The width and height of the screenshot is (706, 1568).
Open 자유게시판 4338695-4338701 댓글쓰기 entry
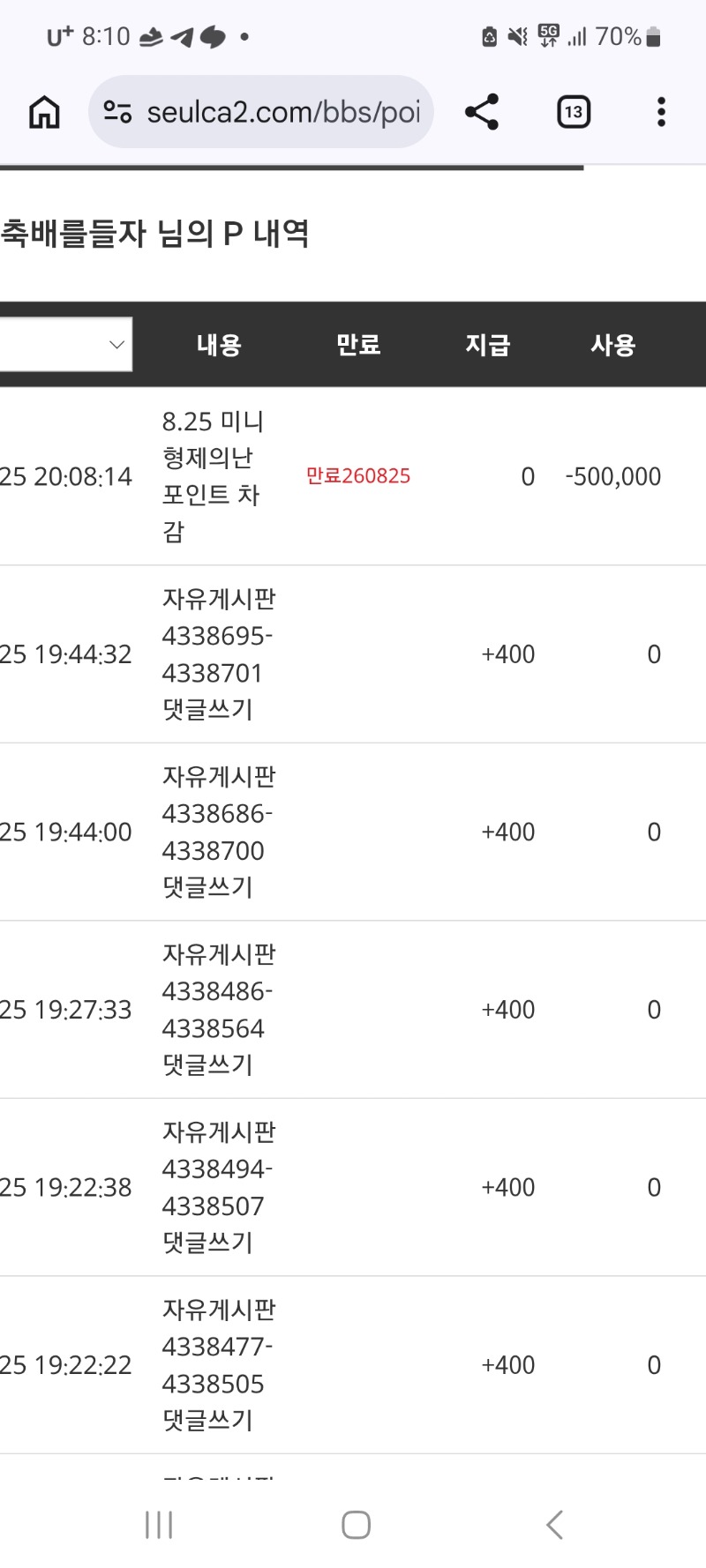click(x=219, y=654)
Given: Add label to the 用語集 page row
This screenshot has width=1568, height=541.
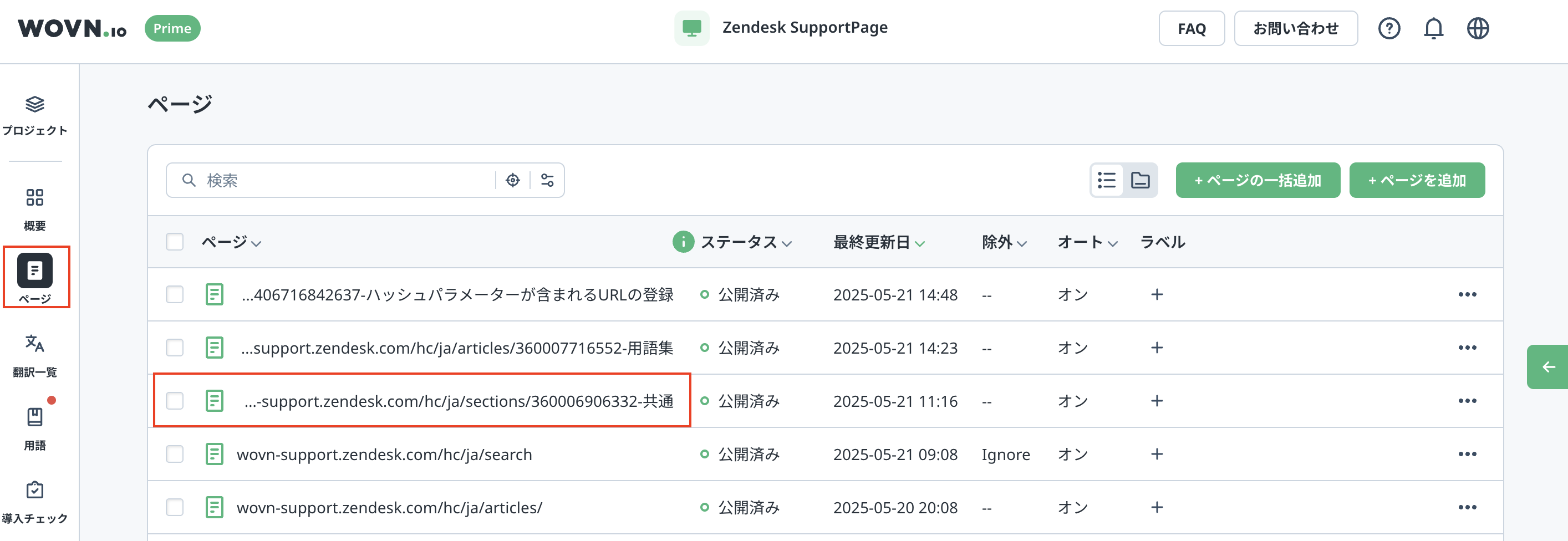Looking at the screenshot, I should click(x=1157, y=348).
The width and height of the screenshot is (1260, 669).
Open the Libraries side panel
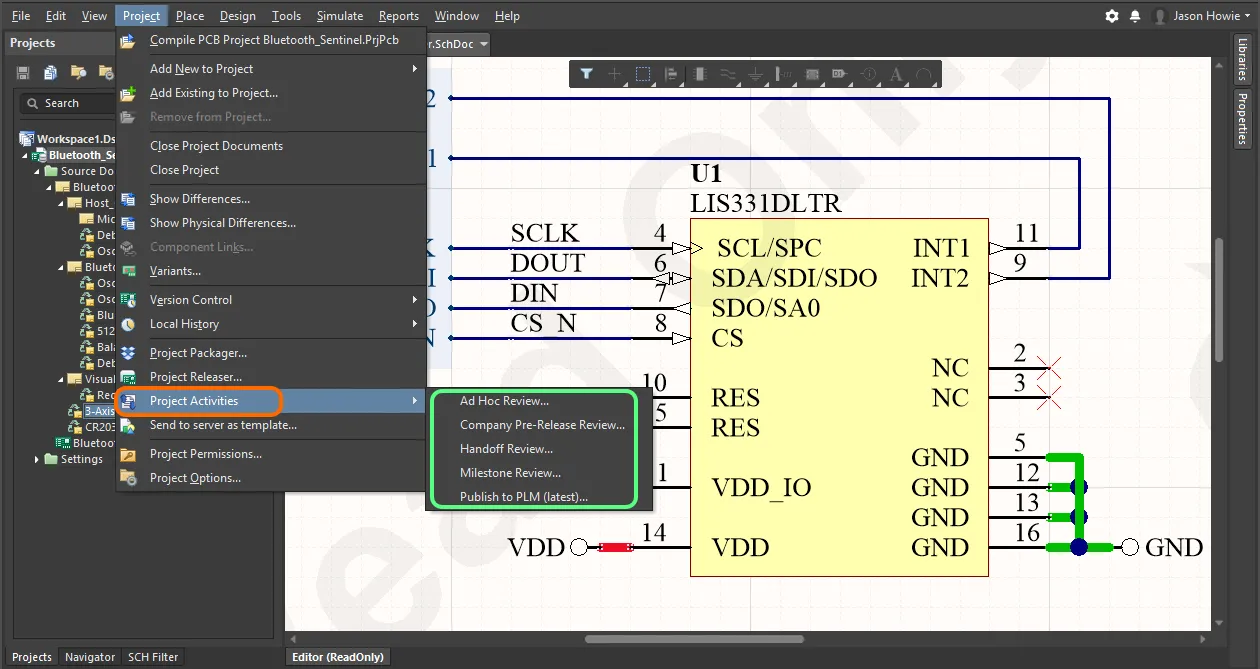pos(1242,60)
##########
For this exercise, reproduce the data above exactly from the line containing "This screenshot has width=1568, height=541." through its final line, both ends included, with no pictures in the copy.

This screenshot has width=1568, height=541.
Looking at the screenshot, I should click(x=1157, y=348).
The width and height of the screenshot is (1260, 669).
Open the Libraries side panel
pos(1242,60)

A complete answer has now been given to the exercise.